PROBLEM SET =>
(1) Repeat the salad safety article between "San Juan Bautista, CA" and "at Earthbound Farm.", inclusive, swapping "sprinklers" for "hoses".
(2) According to the salad safety article, about what share of all leafy greens grown in California does the LGMA system cover?
(3) Continue the salad safety article from where it stops.

SELECTED TEXT =>
Salad Safety: Five Years Later

San Juan Bautista, CA – Driving past farmland in San Juan Bautista you quickly notice the well manicured perfection of each row of leafy green vegetables, like lettuce and kale. What you can't see is all the effort that goes into making that produce safe. There's the land assessment that looks for any risks; that happens before planting and harvest. Then there's the tests done on the soil and water. "The water that you see coming out of those sprinklers right now has been qualified as an appropriate source for irrigation water, and we are testing that water weekly to ensure that in fact is an appropriate source," said Will Daniels, the Senior Vice President of Quality, Food Safety and Organic Integrity at Earthbound Farm.

These are just some of the food safety practices that come from the California Leafy Green Marketing Agreement (LGMA). It was created after the deadly e.Coli outbreak of 2006. "It's not like people didn't do food safety before 2007 and now they do. There's just uniformity. It's more widespread accountability than there was before because there was no government oversight over that side of the business, and that's all in place now," said Scott Horsfall, the Chief Executive Office of the California LGMA. Horsfall says the program has worked extremely well over the last few years and points to the fact that there hasn't been a major outbreak since the LGMA started. Here's how the LGMA works. When companies like Earthbound Farm sign the voluntary agreement, all its growers must follow the LGMA food safety practices and undergo government inspections. This system covers about 99% of all leafy greens grown in California. The remaining 1% of are generally grown by smaller farms.

DATASET EXTRACT =>
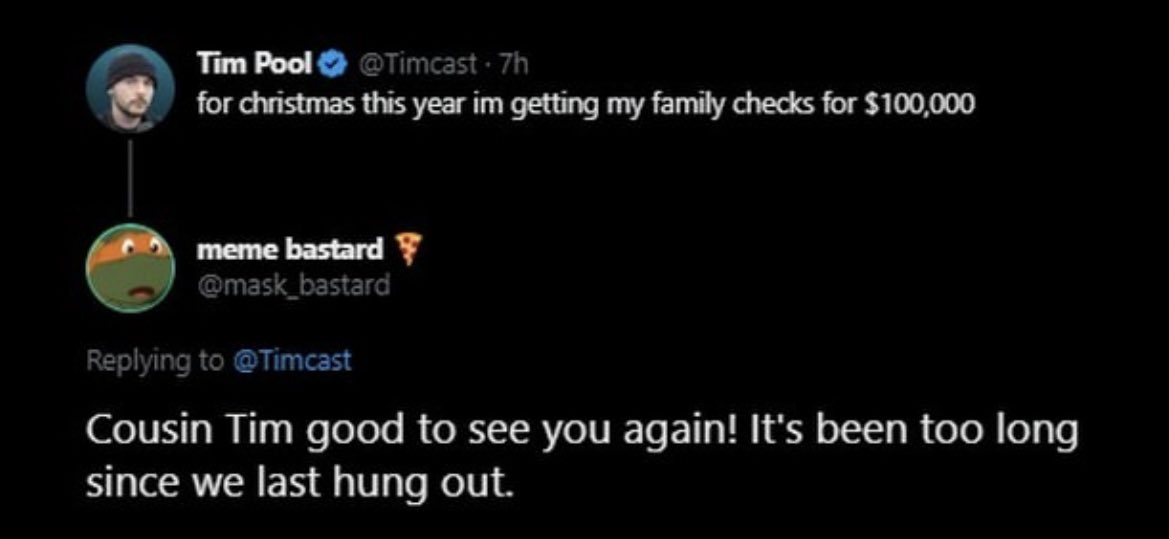Open Tim Pool's profile picture
This screenshot has height=539, width=1169.
click(130, 89)
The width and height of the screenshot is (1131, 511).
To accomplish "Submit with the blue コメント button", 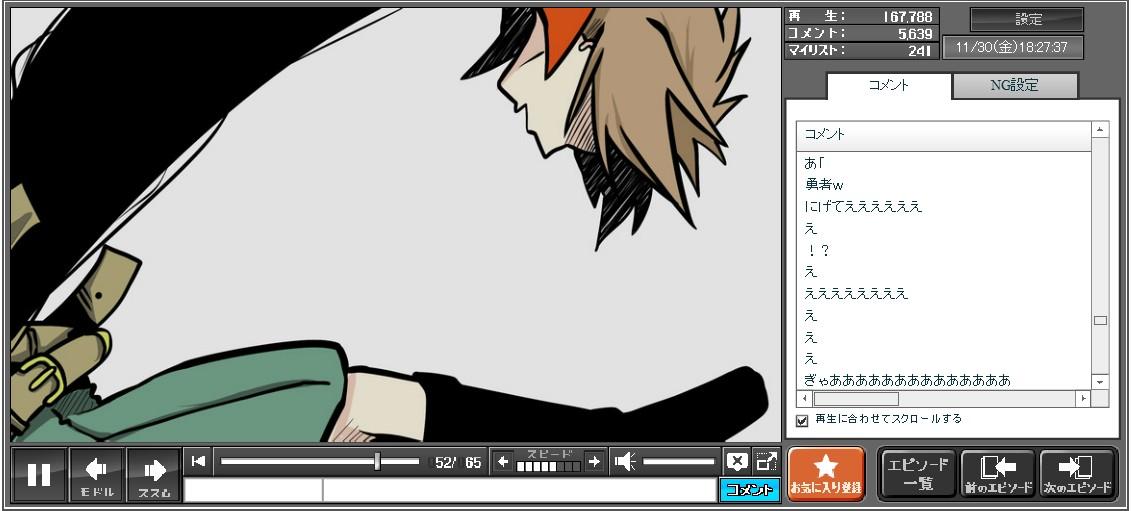I will 749,490.
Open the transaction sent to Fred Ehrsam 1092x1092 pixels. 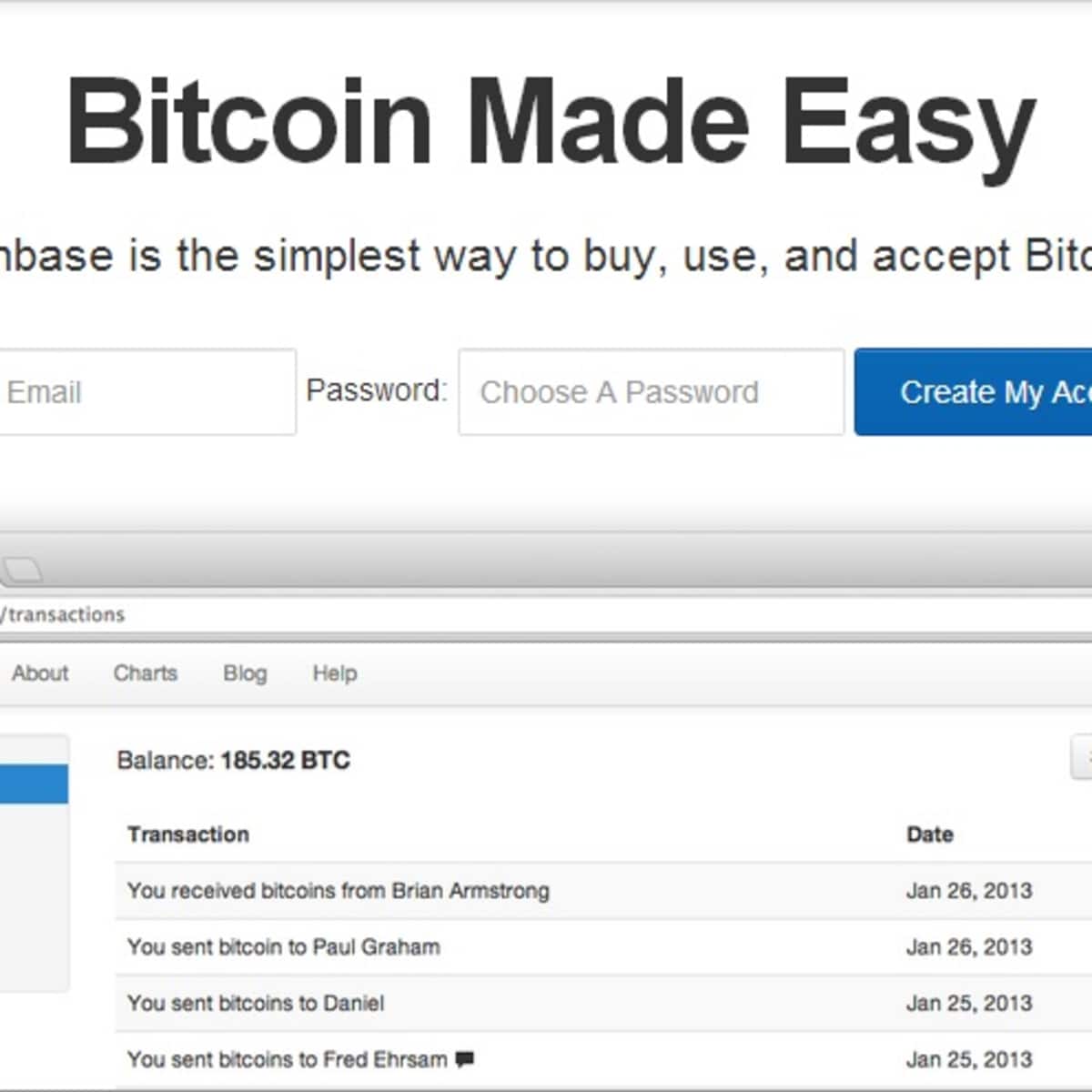pos(287,1060)
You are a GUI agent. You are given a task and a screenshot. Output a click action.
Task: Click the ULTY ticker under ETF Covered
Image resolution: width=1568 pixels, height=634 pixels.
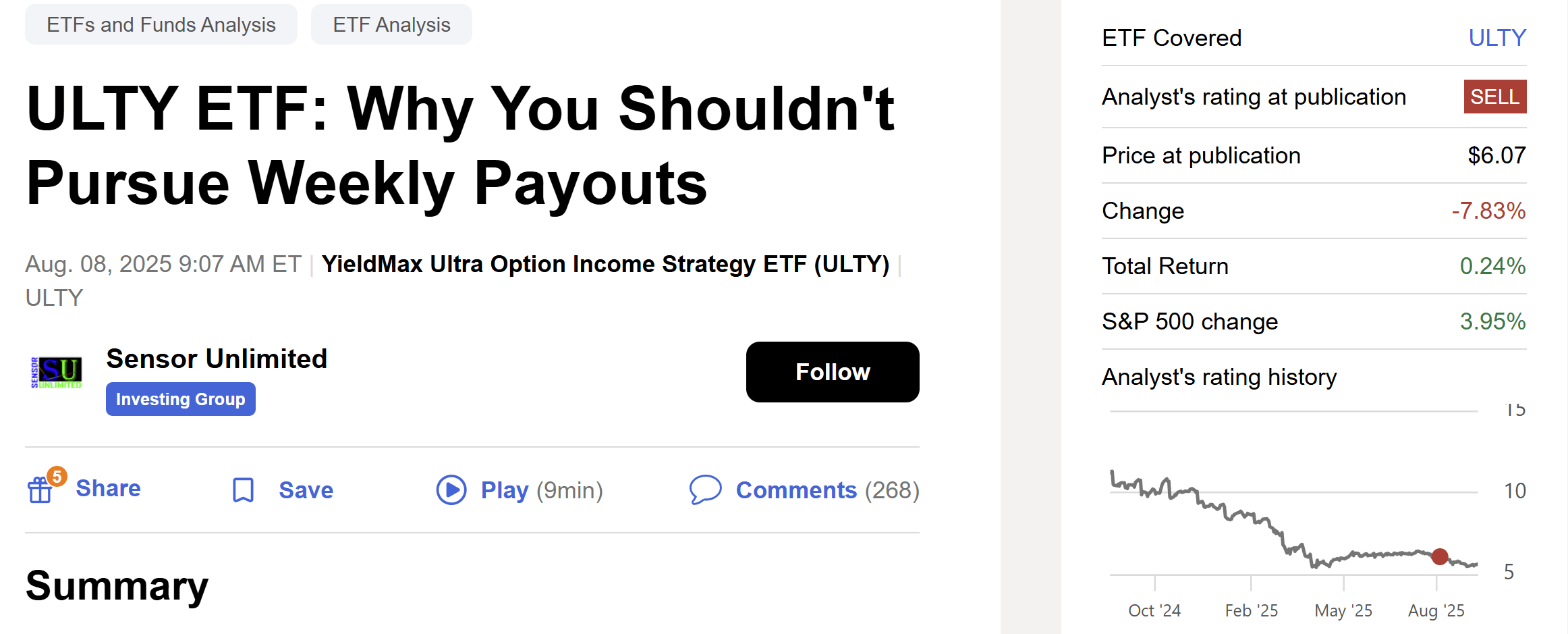pyautogui.click(x=1497, y=37)
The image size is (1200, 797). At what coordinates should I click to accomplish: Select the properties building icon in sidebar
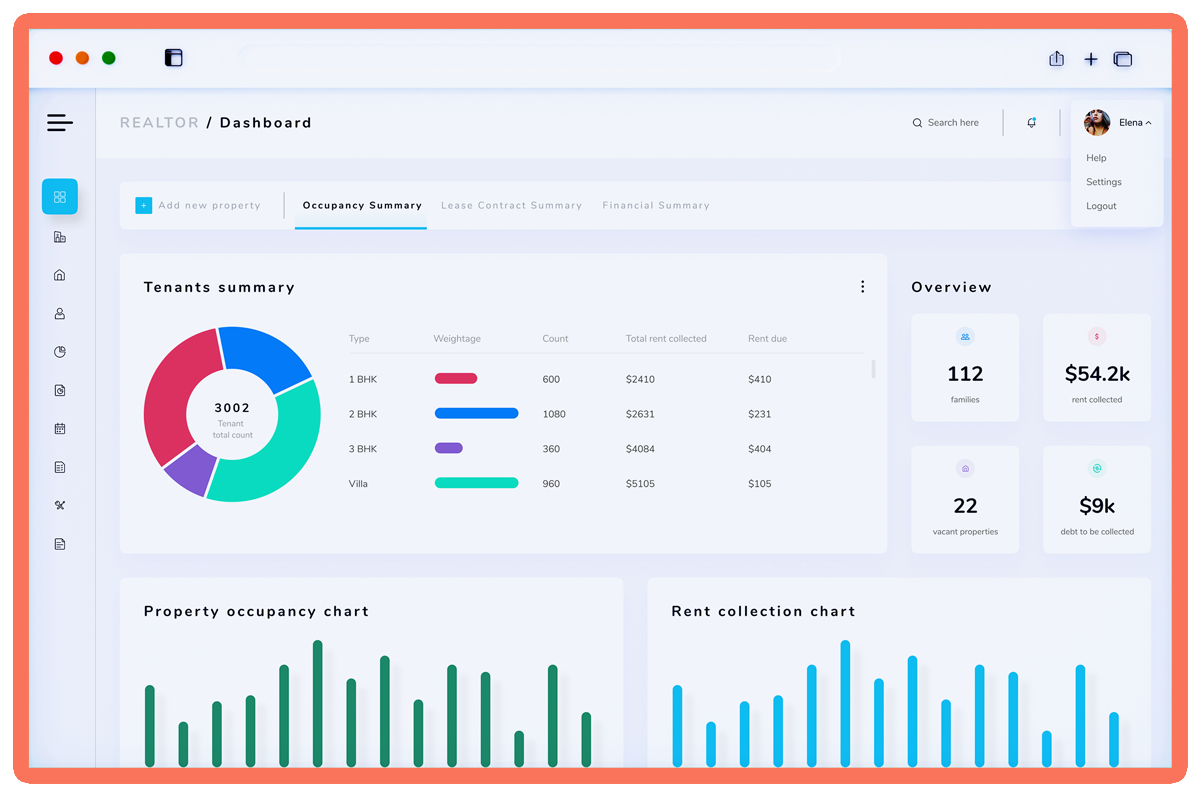coord(59,236)
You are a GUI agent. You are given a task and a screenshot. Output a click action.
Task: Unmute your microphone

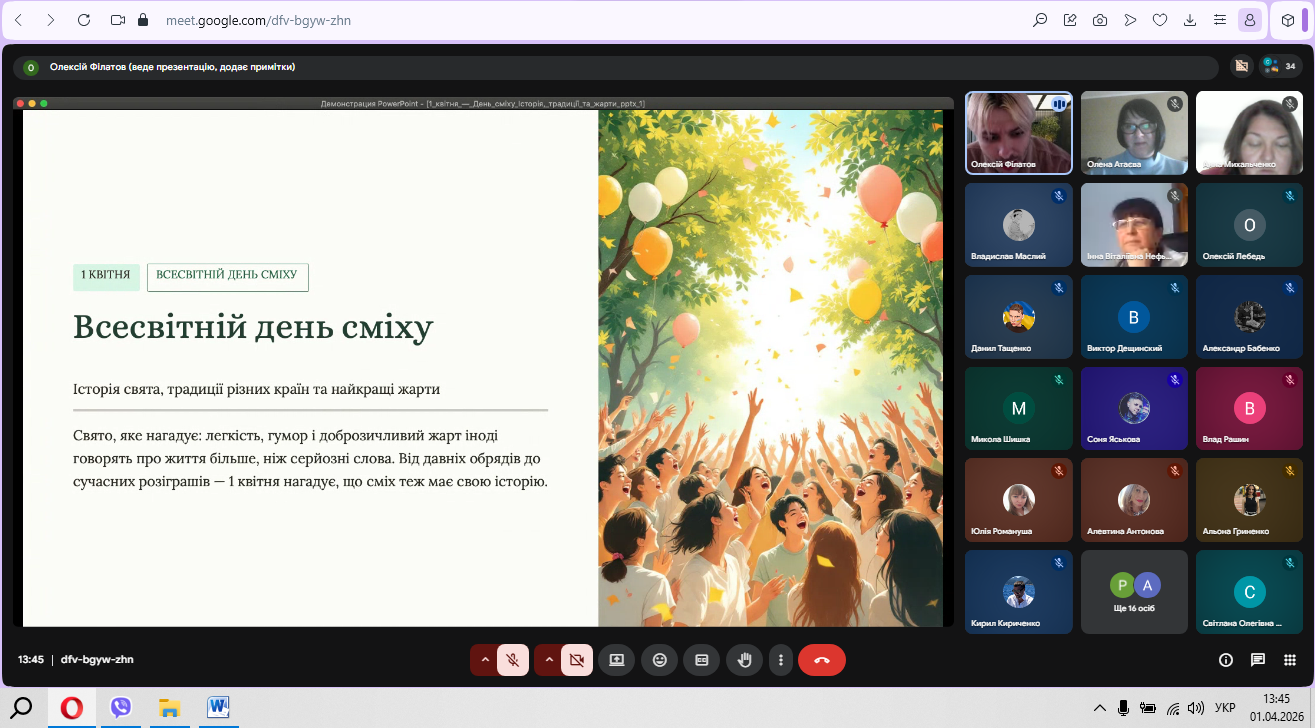(513, 660)
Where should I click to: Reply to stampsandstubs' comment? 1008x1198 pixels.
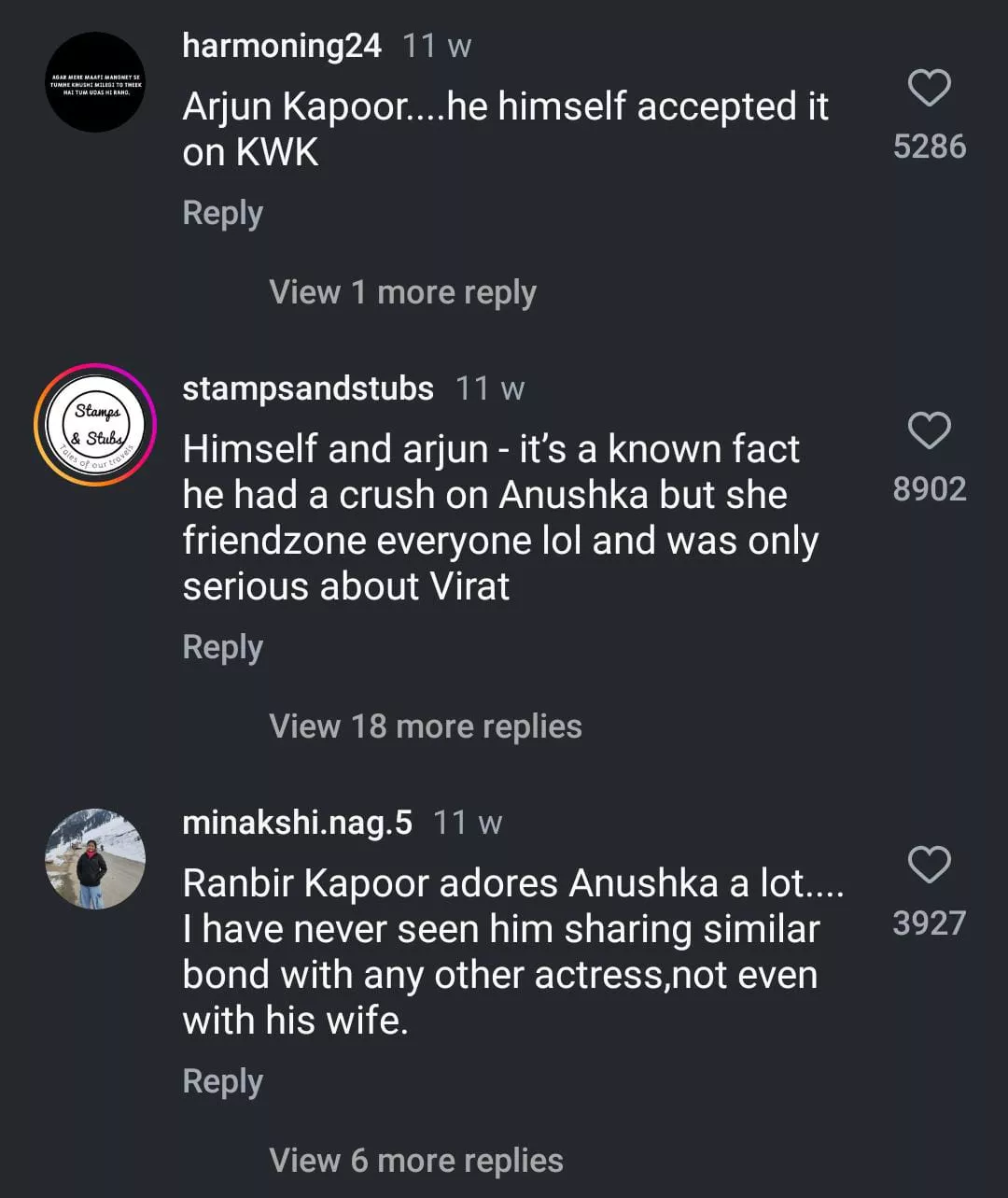pos(222,647)

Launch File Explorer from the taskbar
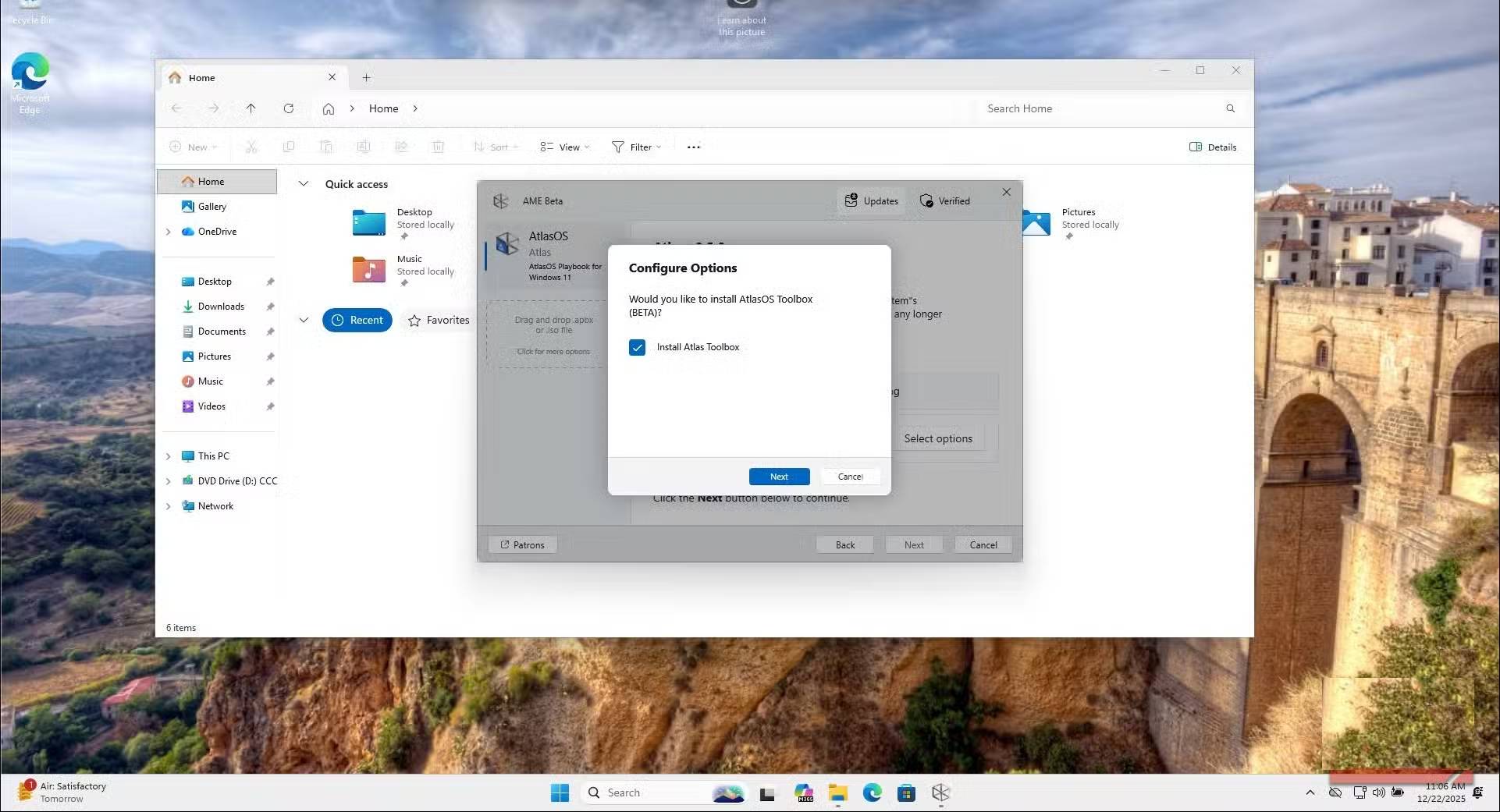tap(838, 792)
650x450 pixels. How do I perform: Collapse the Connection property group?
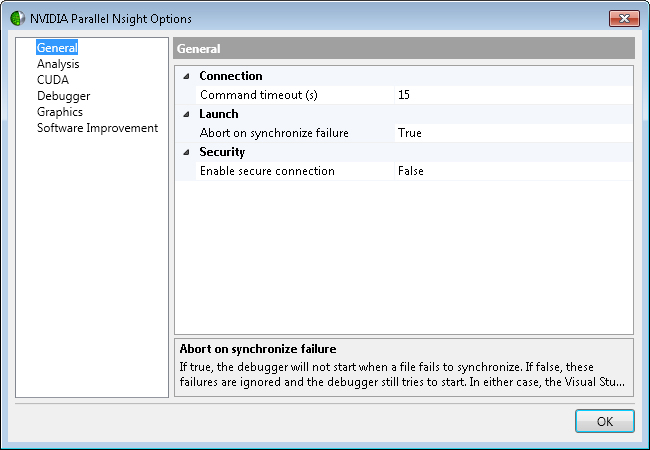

ANSWERS BY ITEM NUMBER =>
(1)
San Juan Bautista, CA – Driving past farmland in San Juan Bautista you quickly notice the well manicured perfection of each row of leafy green vegetables, like lettuce and kale. What you can't see is all the effort that goes into making that produce safe. There's the land assessment that looks for any risks; that happens before planting and harvest. Then there's the tests done on the soil and water. "The water that you see coming out of those hoses right now has been qualified as an appropriate source for irrigation water, and we are testing that water weekly to ensure that in fact is an appropriate source," said Will Daniels, the Senior Vice President of Quality, Food Safety and Organic Integrity at Earthbound Farm.

(2) About 99%.

(3)
San Juan Bautista's Coke Farm is part of that 1%. Founder and farmer Dale Coke says through the course of a year he grows about 50 different organic crops, including leafy greens like lettuce and kale. While the farm has its own set of food safety measures, it does not participate in the LGMA. Participating in the program can be costly. But for Coke, it's more about principle. First, the cause of the 2006 e.Coli outbreak in Spinach was never discovered. "Until you know how the pathogen travels, you can't really promulgate these rules even though they sound like they're good and everybody wants safe food. You don't want to do those things that are exercise in futility," said Coke. Furthermore, the LGMA doesn't address what he sees as a potential source of the problem: bagged salads. In the last year, the FDA had only five leafy green recalls, all were bagged. "You know to me it doesn't make sense. It's the category of pre-cut bagged washed salad that's shown to occasionally have problems, so it doesn't make any sense to try to name certain crops that could be used in it. It should be the bagged salad that's the issue," said Coke.

The LGMA's Scott Horsfall says this program was designed specifically to focus on the field; it's the FDA that regulates processing. He says since the program started, Americans have consumed more than 200 billion servings of leafy greens with little problem. "Well fundamentally we look at food safety as a shared responsibility of everybody who grows food. A pathogen doesn't know or care whether a farm is large or small," said Horsfall.

Back in the Earthbound field, Will Daniels says he doesn't think the LGMA alone is the answer. "It's certainly phenomenal steps in the right direction. It hasn't been the answer because there continues to be recalls and outbreaks associated with produce," said Daniels. At Earthbound, the food safety standards go far beyond the LGMA with extra tests in the field and a long list of tests and checks as the greens are cleaned and packaged. And Daniels says the company is constantly looking for more ways to improve.

The California Leafy Green Marketing Agreement has served as a model for a similar program in Arizona and now a proposed national program. The comment period on the National LGMA ends today.